**ASSIGNMENT**
Check each line of the entries for "Task" and report the ones that have it.
*** Opening of INPUT MATERIAL ***
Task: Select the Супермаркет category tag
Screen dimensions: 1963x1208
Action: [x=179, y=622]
*** Close of INPUT MATERIAL ***
*** Opening of INPUT MATERIAL ***
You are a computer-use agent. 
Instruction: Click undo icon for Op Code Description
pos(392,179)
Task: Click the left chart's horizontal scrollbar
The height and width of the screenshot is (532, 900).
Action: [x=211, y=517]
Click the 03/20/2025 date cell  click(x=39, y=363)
*** Close of INPUT MATERIAL ***
**OUTPUT**
Task: Select the Супермаркет category tag
Task: Click the left chart's horizontal scrollbar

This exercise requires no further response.